_WHAT THE EXERCISE ASKS_: Copy out each of the following lines word for word, with nothing changed.

_MATERIAL SUPPLIED_:
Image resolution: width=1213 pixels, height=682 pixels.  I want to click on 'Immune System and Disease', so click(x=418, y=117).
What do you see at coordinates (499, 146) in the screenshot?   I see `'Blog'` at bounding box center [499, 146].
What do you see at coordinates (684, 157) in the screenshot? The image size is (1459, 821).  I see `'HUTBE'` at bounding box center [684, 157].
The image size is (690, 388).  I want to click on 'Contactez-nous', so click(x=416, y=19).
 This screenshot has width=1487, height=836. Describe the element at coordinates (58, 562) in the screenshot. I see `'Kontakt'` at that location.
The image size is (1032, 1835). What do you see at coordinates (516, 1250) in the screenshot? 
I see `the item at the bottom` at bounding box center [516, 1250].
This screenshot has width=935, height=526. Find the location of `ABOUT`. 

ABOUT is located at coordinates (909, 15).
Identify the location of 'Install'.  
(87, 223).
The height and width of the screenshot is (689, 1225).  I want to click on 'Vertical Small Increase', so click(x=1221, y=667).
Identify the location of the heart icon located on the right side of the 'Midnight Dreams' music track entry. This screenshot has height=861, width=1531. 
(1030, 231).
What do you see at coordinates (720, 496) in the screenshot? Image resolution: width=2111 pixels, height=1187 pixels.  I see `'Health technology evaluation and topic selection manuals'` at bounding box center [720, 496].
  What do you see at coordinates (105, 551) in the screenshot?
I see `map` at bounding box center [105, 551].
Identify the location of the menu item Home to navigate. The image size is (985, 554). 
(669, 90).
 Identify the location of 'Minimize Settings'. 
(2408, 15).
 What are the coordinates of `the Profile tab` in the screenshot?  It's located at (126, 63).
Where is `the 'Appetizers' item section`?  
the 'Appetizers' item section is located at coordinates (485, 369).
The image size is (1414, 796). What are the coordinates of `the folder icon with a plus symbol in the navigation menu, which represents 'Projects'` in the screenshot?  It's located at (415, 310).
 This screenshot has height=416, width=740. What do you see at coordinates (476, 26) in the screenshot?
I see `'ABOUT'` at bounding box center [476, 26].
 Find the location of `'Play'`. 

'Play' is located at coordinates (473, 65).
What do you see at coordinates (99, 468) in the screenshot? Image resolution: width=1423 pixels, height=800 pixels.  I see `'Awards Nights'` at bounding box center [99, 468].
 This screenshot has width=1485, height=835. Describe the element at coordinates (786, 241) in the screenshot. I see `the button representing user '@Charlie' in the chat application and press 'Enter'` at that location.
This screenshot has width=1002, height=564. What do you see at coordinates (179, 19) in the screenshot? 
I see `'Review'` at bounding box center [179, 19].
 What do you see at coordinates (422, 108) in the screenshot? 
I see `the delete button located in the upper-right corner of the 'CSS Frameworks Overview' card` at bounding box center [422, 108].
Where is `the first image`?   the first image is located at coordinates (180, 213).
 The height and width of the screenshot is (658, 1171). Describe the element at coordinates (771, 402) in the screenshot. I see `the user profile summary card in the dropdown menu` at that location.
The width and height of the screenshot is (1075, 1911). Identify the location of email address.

_TASK OUTPUT_:
Image resolution: width=1213 pixels, height=682 pixels.  I want to click on 'Immune System and Disease', so click(x=418, y=117).
What do you see at coordinates (499, 146) in the screenshot?   I see `'Blog'` at bounding box center [499, 146].
What do you see at coordinates (684, 157) in the screenshot? The image size is (1459, 821).  I see `'HUTBE'` at bounding box center [684, 157].
The image size is (690, 388).  I want to click on 'Contactez-nous', so click(x=416, y=19).
 This screenshot has width=1487, height=836. Describe the element at coordinates (58, 562) in the screenshot. I see `'Kontakt'` at that location.
The image size is (1032, 1835). What do you see at coordinates (516, 1250) in the screenshot? 
I see `the item at the bottom` at bounding box center [516, 1250].
This screenshot has width=935, height=526. Find the location of `ABOUT`. 

ABOUT is located at coordinates (909, 15).
Identify the location of 'Install'.  
(87, 223).
The height and width of the screenshot is (689, 1225).  I want to click on 'Vertical Small Increase', so click(x=1221, y=667).
Identify the location of the heart icon located on the right side of the 'Midnight Dreams' music track entry. This screenshot has height=861, width=1531. 
(1030, 231).
What do you see at coordinates (720, 496) in the screenshot? Image resolution: width=2111 pixels, height=1187 pixels.  I see `'Health technology evaluation and topic selection manuals'` at bounding box center [720, 496].
  What do you see at coordinates (105, 551) in the screenshot?
I see `map` at bounding box center [105, 551].
Identify the location of the menu item Home to navigate. The image size is (985, 554). 
(669, 90).
 Identify the location of 'Minimize Settings'. 
(2408, 15).
 What are the coordinates of `the Profile tab` in the screenshot?  It's located at (126, 63).
Where is `the 'Appetizers' item section`?  
the 'Appetizers' item section is located at coordinates (485, 369).
The image size is (1414, 796). What are the coordinates of `the folder icon with a plus symbol in the navigation menu, which represents 'Projects'` in the screenshot?  It's located at (415, 310).
 This screenshot has height=416, width=740. What do you see at coordinates (476, 26) in the screenshot?
I see `'ABOUT'` at bounding box center [476, 26].
 Find the location of `'Play'`. 

'Play' is located at coordinates (473, 65).
What do you see at coordinates (99, 468) in the screenshot? Image resolution: width=1423 pixels, height=800 pixels.  I see `'Awards Nights'` at bounding box center [99, 468].
 This screenshot has width=1485, height=835. Describe the element at coordinates (786, 241) in the screenshot. I see `the button representing user '@Charlie' in the chat application and press 'Enter'` at that location.
This screenshot has width=1002, height=564. What do you see at coordinates (179, 19) in the screenshot? 
I see `'Review'` at bounding box center [179, 19].
 What do you see at coordinates (422, 108) in the screenshot? 
I see `the delete button located in the upper-right corner of the 'CSS Frameworks Overview' card` at bounding box center [422, 108].
Where is `the first image`?   the first image is located at coordinates (180, 213).
 The height and width of the screenshot is (658, 1171). Describe the element at coordinates (771, 402) in the screenshot. I see `the user profile summary card in the dropdown menu` at that location.
The width and height of the screenshot is (1075, 1911). Identify the location of email address.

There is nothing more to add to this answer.